- **STATED PROBLEM**
Rewrite the lines from the one containing "Given: Click the add collaborator icon" through the end of the entries, inclusive, replacing "collaborator" with "teammate" and leaving everything else unchanged. Leave the pictures out of your answer.

══ ITEMS ══

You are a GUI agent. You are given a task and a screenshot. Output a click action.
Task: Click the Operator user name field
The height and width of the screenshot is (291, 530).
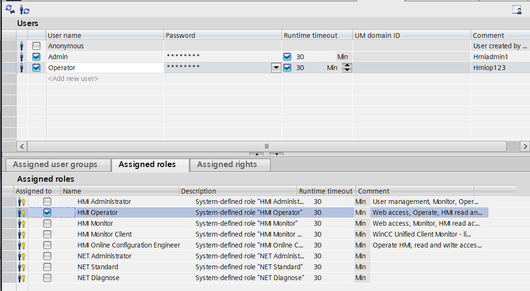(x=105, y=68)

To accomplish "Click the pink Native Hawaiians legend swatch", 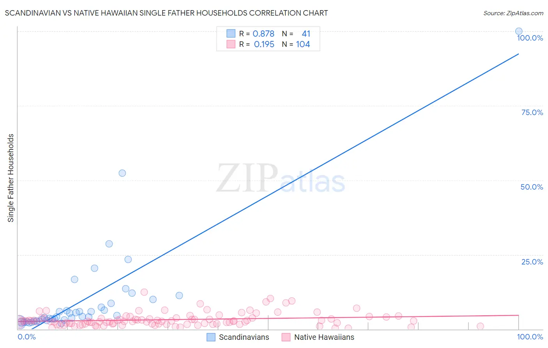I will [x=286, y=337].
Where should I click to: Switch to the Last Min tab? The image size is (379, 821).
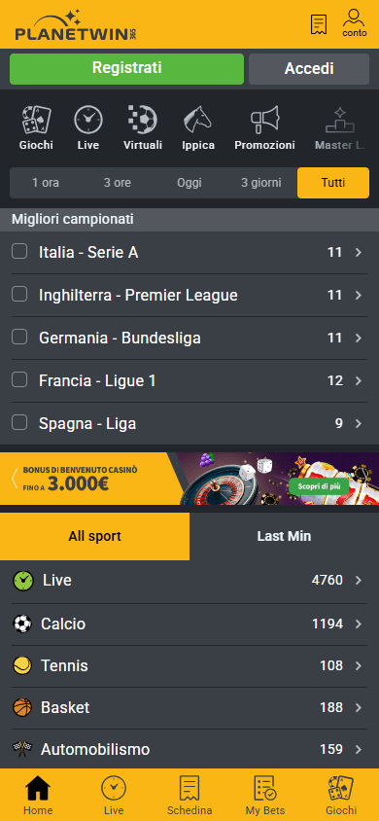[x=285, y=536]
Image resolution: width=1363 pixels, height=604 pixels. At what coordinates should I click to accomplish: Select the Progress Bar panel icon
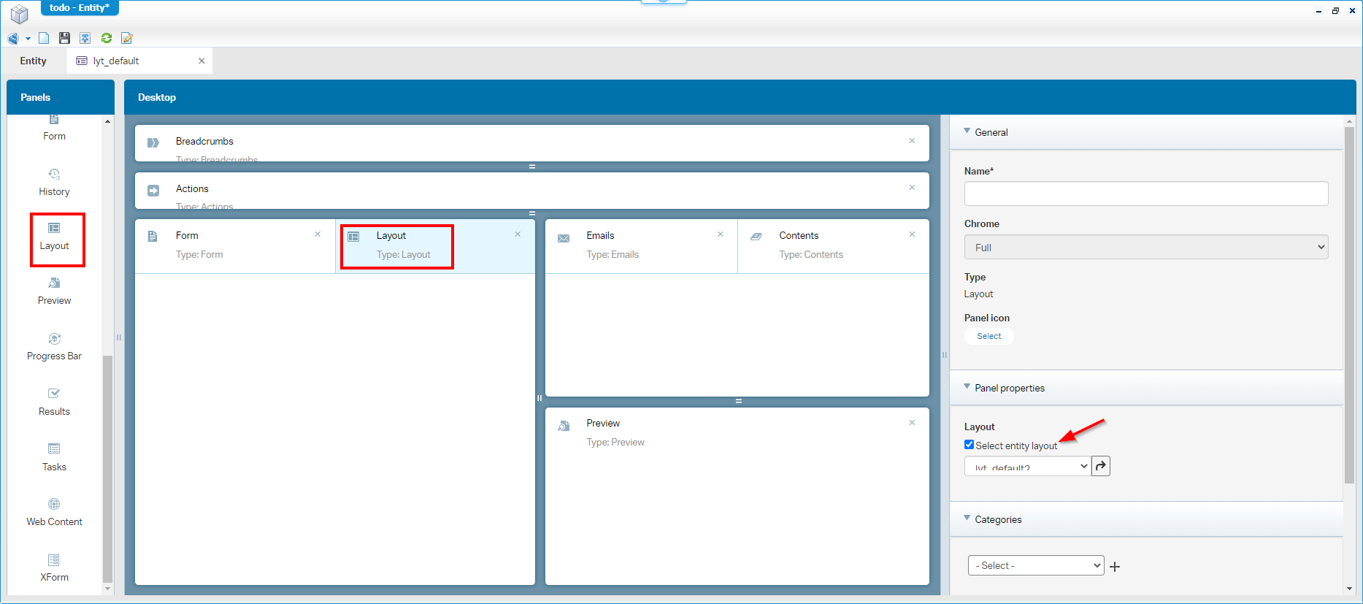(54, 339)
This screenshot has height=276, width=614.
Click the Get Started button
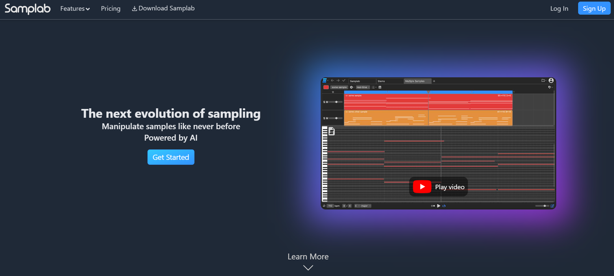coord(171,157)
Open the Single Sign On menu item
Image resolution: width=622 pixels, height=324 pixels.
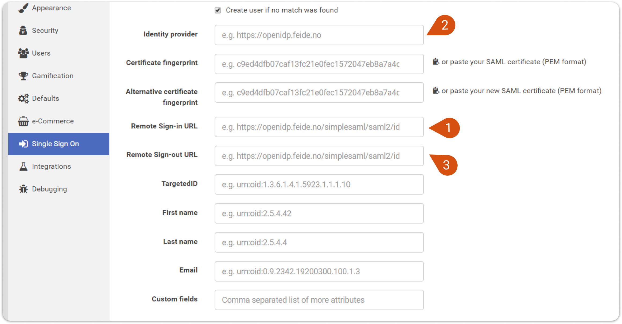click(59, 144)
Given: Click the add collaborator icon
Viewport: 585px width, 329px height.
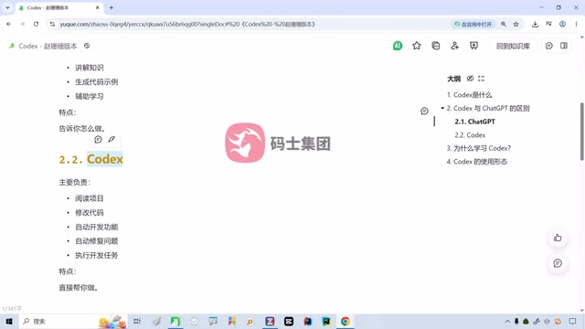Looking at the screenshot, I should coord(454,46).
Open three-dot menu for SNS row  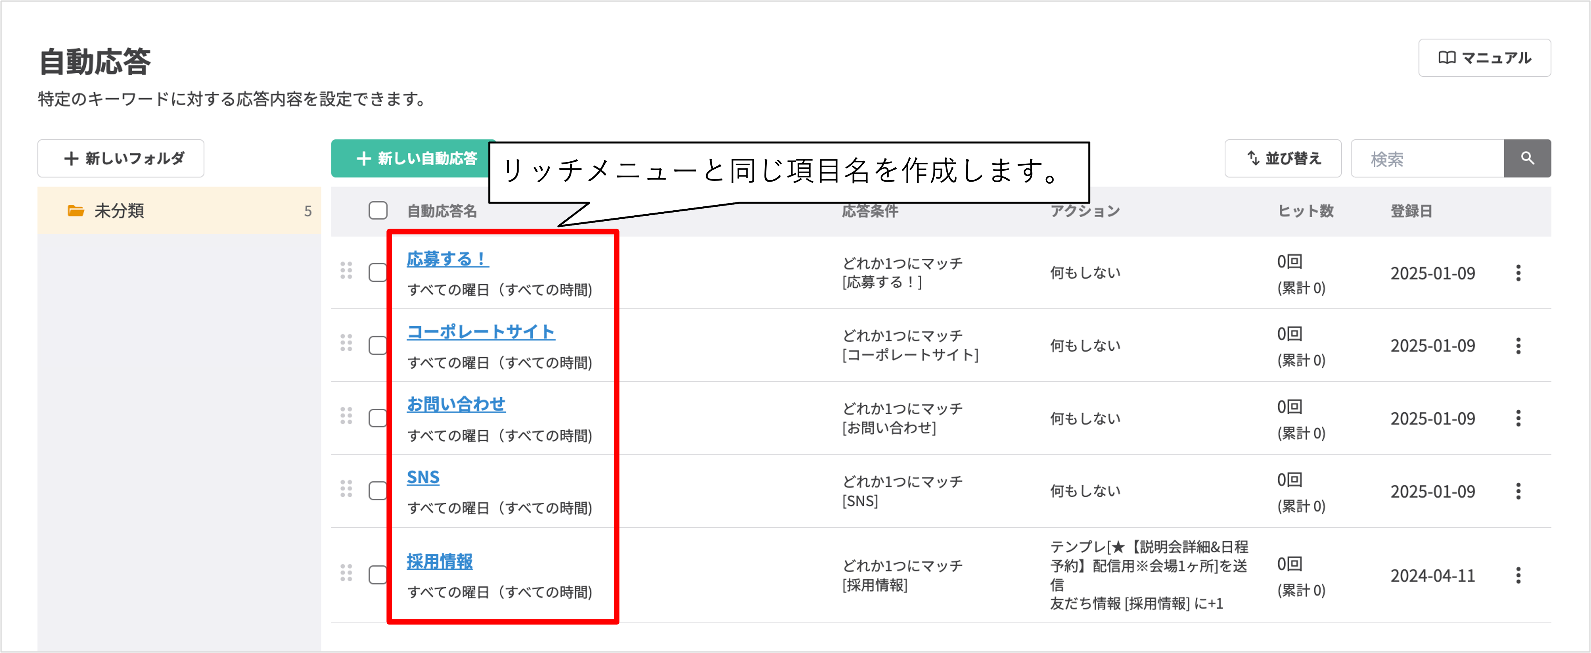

═══

- **FULL SOLUTION**
Given: Click the add teammate icon
Viewport: 585px width, 329px height.
Looking at the screenshot, I should coord(454,46).
Open three-dot menu for SNS row  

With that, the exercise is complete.